Friday, July 10, 2009

Pearl Corns of Cameron Highlands 珍珠玉蜀黍

Every other person who has been here talks about the corns. Waited for the rain to stop and charged to the night market skipping dinner to get the best of corns. There were so many stalls selling corns and at prices so varied, my skepticism went on high alert. I mean, how can they all be the same with such varied prices. One stall at RM 10 for 4 and not willng to budge an inch on the price while another sells RM 10 for 10! Randomly, I bought RM 10 for 7 (middle path?) and settled back because my back started aching a bit (still recovering from the fall during mountain biking). Still feeling something amiss, I stopped and asked.

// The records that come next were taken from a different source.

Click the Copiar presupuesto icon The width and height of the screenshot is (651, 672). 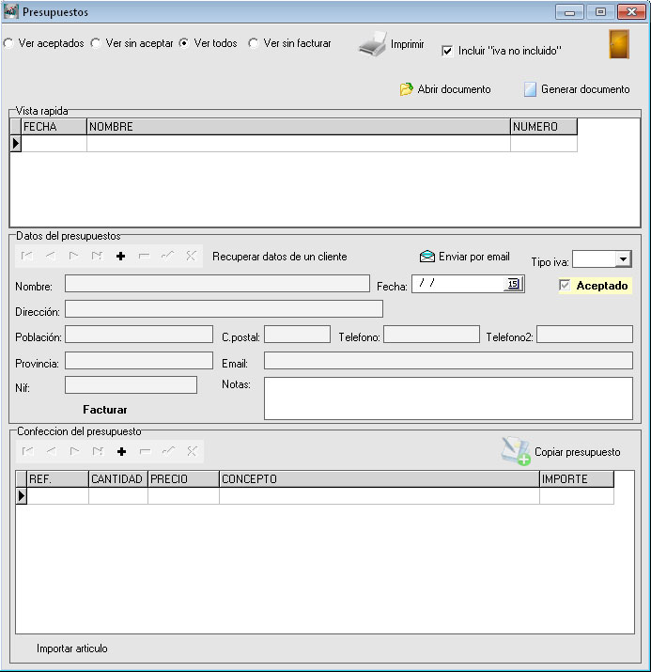(x=515, y=451)
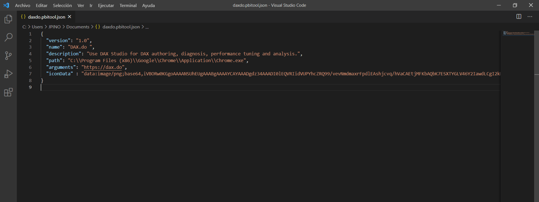Expand the Users breadcrumb segment
This screenshot has height=202, width=539.
(x=37, y=27)
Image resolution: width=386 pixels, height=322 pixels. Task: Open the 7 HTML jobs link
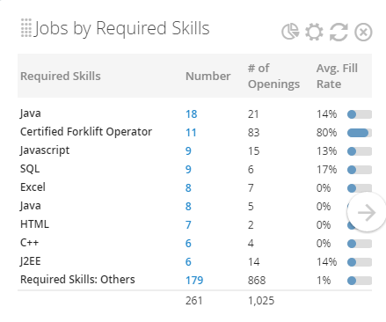(188, 225)
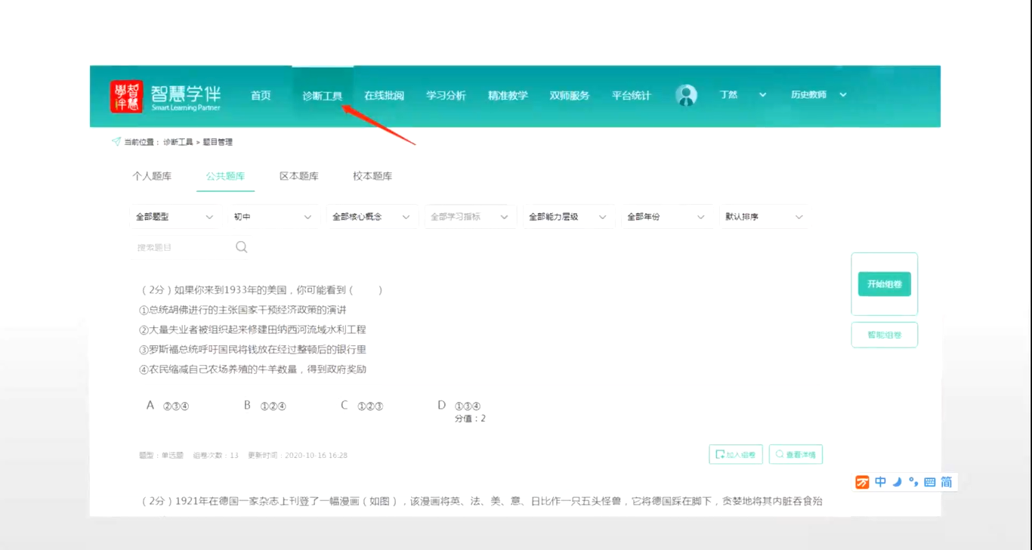Click the 加入组卷 button

point(735,455)
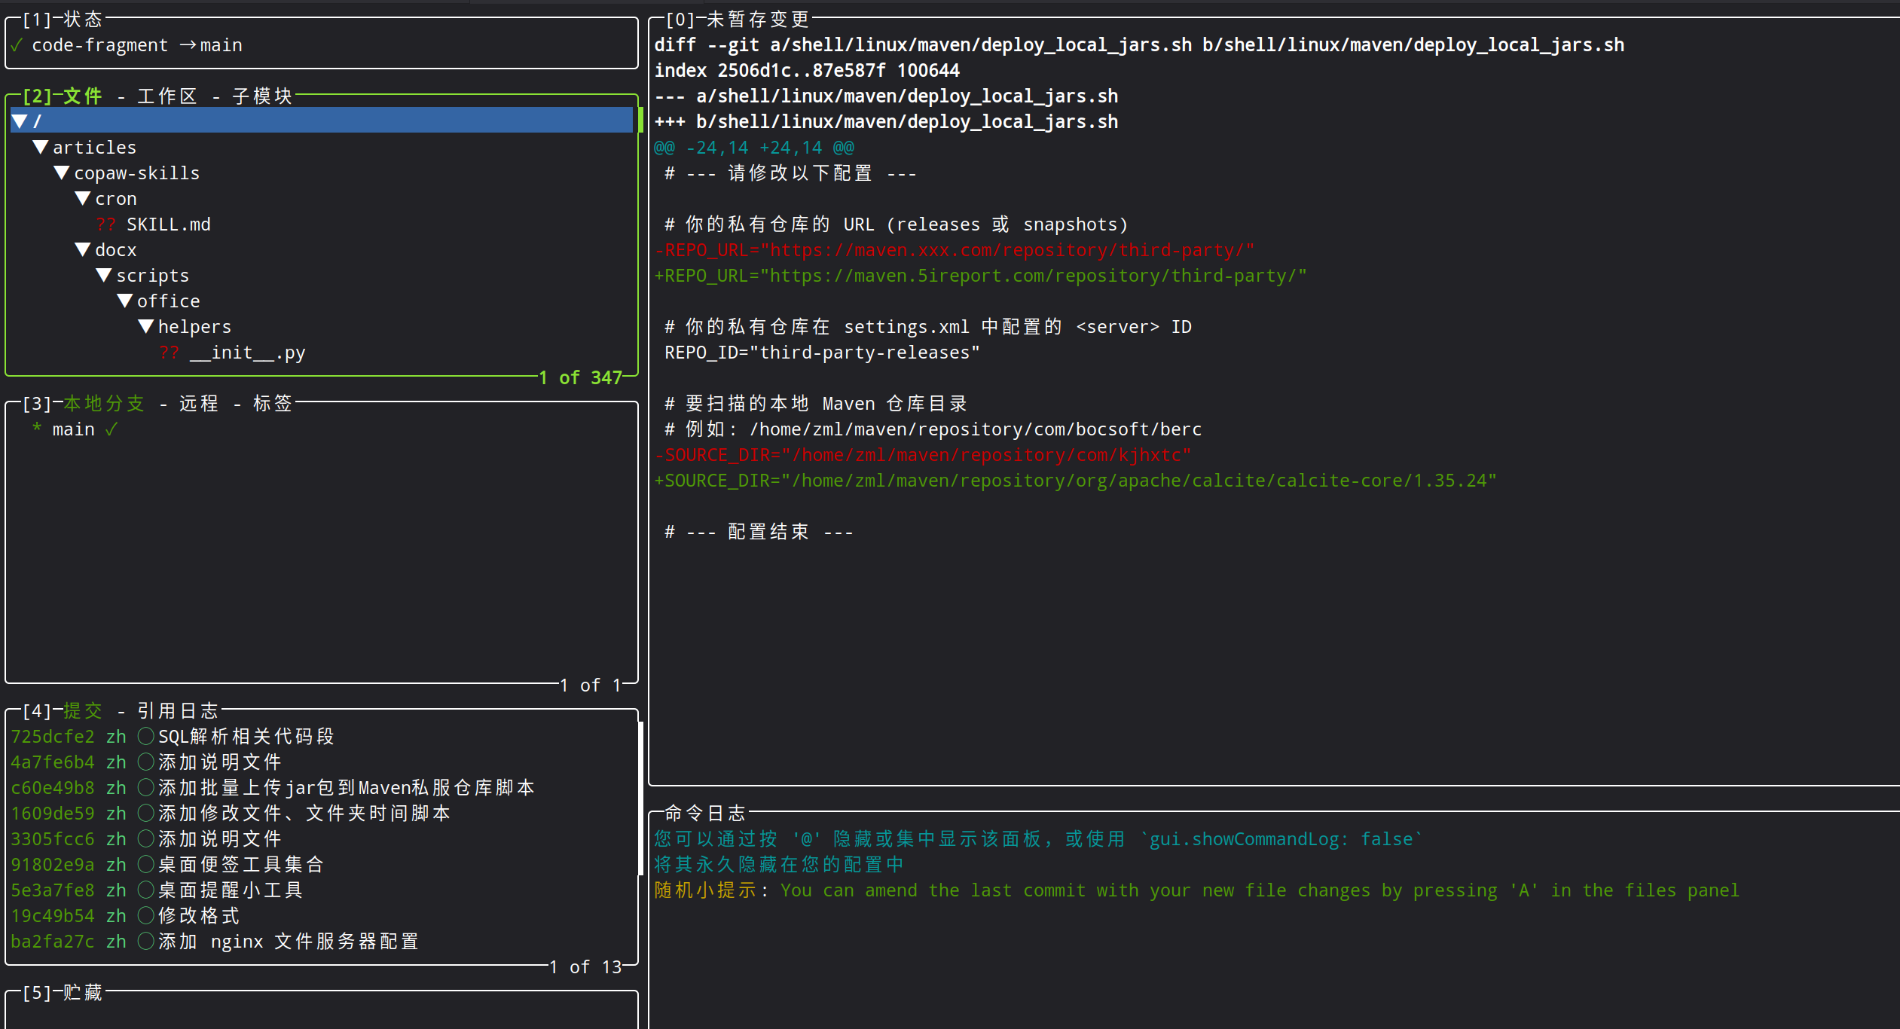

Here comes the revelation:

There are two types of so pearl corns - the ones from the highlands that takes 100 days to mature and each plant only bears one corn while the one brought up from the plains to sell takes half the time to mature and each plant can bear two to three corns each time. The practical difference for the one eating it? The real highland corns are much sweeter and juicier. But to the untrained, they look the same. What I learned from the sellers?


This is the 15 year old guy who sells real pearl corns. People there call him Ah Hong which he was quick to respond that it's just his nickname. Who would name their children Ah Hong he protested with cheekiness. Anyway, his dad owns the farm, and he claims he will be there to man the stall every night on Fri and Sat and the mornings of Sun. He reminded me to mention that his stall is the one next to the only home made ice cream stall (by the way, the beer flavoured ice cream I bought tasted terrible. Could not finish even half. Can you imagine Samuel not finishing his ice cream!)


The real on the right put next to the fake one. By looking, a fool would say it's the same. The intelligent will say they are similar and try to find the similarities. The wise, would look for the differences and discern the real from the fake. Now, says who philosophy is useless for daily life.




The kernels are bigger and the cob is smaller for the real one. But the real test is putting them into your mouth and taste the difference!